As I move towards concluding and landing the plane of the topic that is cognitive dissonance, I will leave you with what I would deem to be most significant once appropriate awareness and understanding of cognitive dissonance is built and that is discovering what you can actually do about it.
Maybe you have discovered through reading this blog that this topic is extremely prevalent in your life or the life of someone you love or care about. Naturally you may be acknowledging and making the direct link between this experience and the distress it can cause. So what can we do about it?
We need to change the belief. In theory this can sound easy, in application this can take time due to the enduring and rooted core nature of some of our beliefs. Cognitive restructuring is a method I introduce to all my clients and one I would highly recommend familiarising yourself with. If you need assistance in navigating this, get in touch with us.
Our actions must change. Our distress is caused by not being true or committed to our beliefs.

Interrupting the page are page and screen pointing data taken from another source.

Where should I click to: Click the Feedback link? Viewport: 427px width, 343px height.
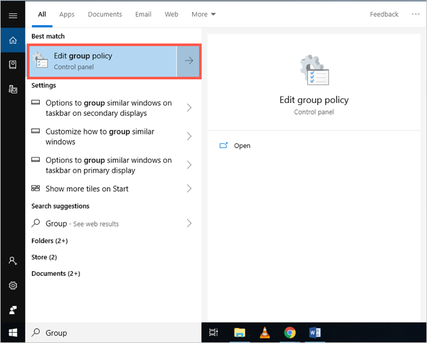coord(384,14)
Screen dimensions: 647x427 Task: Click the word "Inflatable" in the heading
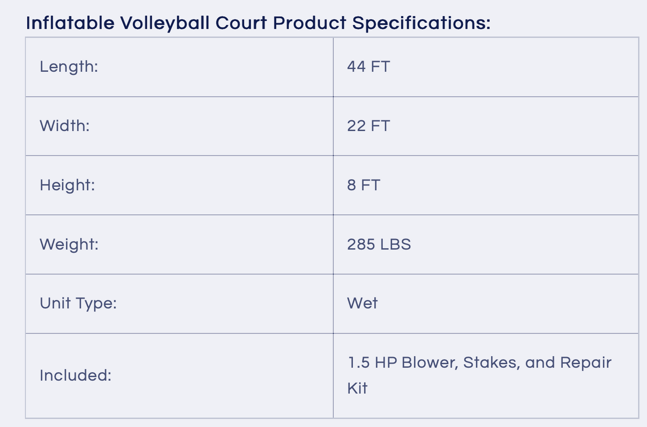(x=70, y=23)
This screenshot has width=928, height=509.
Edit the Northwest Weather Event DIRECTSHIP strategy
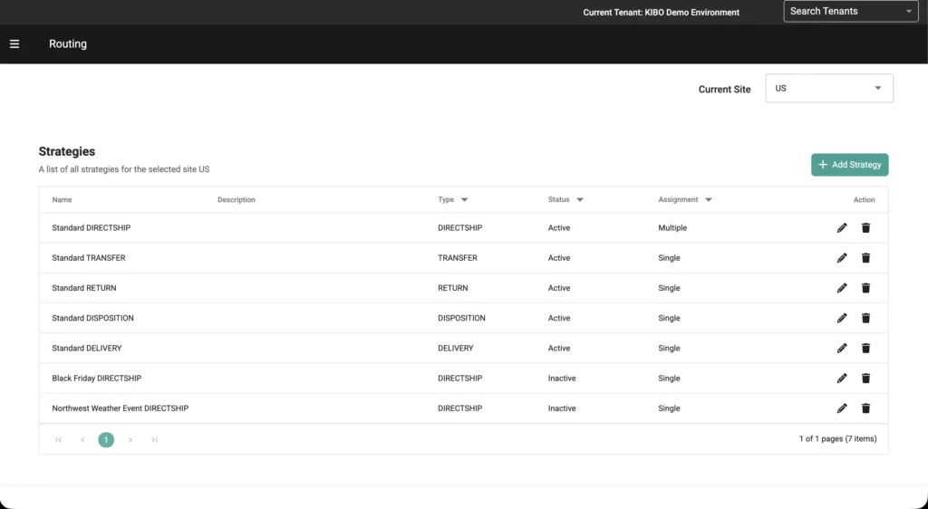pos(842,408)
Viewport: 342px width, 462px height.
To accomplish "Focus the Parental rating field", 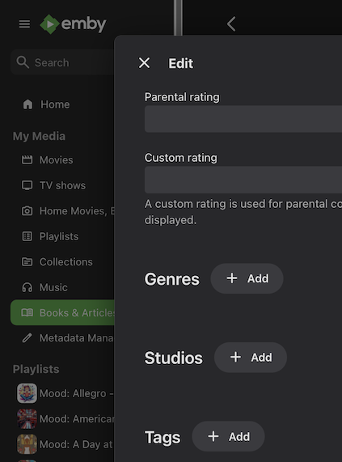I will tap(243, 119).
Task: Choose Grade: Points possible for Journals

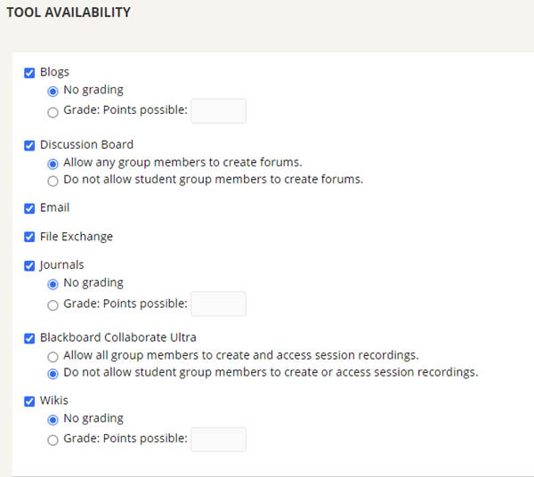Action: tap(53, 305)
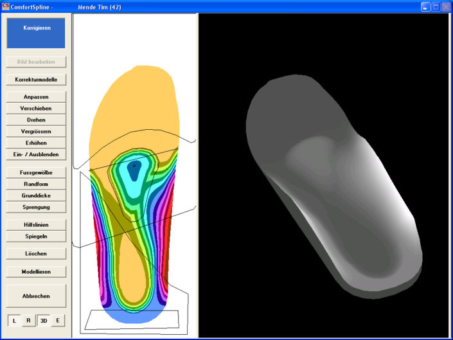This screenshot has width=453, height=340.
Task: Cancel with the Abbrechen button
Action: click(36, 296)
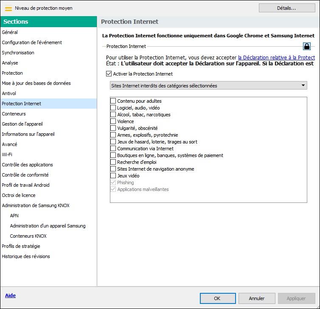
Task: Open the Aide help link
Action: tap(10, 295)
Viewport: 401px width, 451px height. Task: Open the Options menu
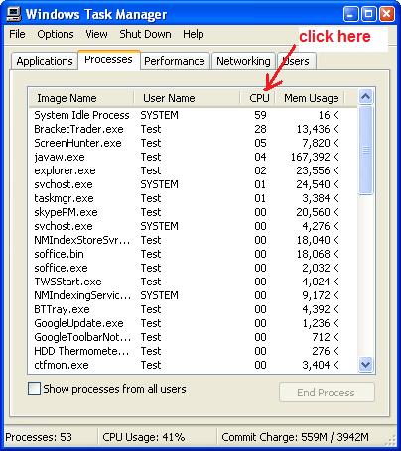56,34
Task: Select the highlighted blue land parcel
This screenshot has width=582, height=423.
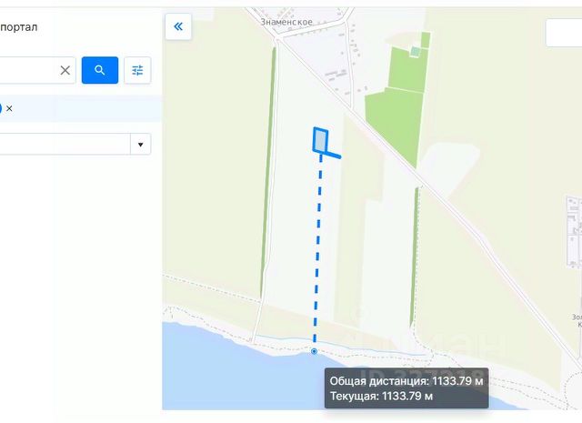Action: click(x=320, y=140)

By changing our actions we are moving towards removing the experience of cognitive dissonance, ultimately bringing a solution to the feelings of distress.
We also need to change our perception of our own actions. Sometimes we can have an all or nothing mindset. Yes, take action and make change but also make room and allowance for mistakes and not always getting it right. This will reduce and potentially dissipate the experience of cognitive dissonance.
Engaging with cognitive behavioural therapy can educate and equip you with everything you need to overcome the above. Cognitive behavioural therapy works to equip a client with the tools necessary to combat negative or unhelpful thoughts and behaviours in their lives. A therapist will be able to successfully help you explore and navigate the thoughts and behaviours relevant to your individual situation, creating the space for you to be able to overcome what you are facing.
Thank you for taking the time to read this article. If this topic struck a chord with you and you would like to learn more, myself and my team would be more than happy to help you.
I hope you are encouraged knowing that you do not have to endure this area of difficulty in your life alone and something can be done to make the change you need.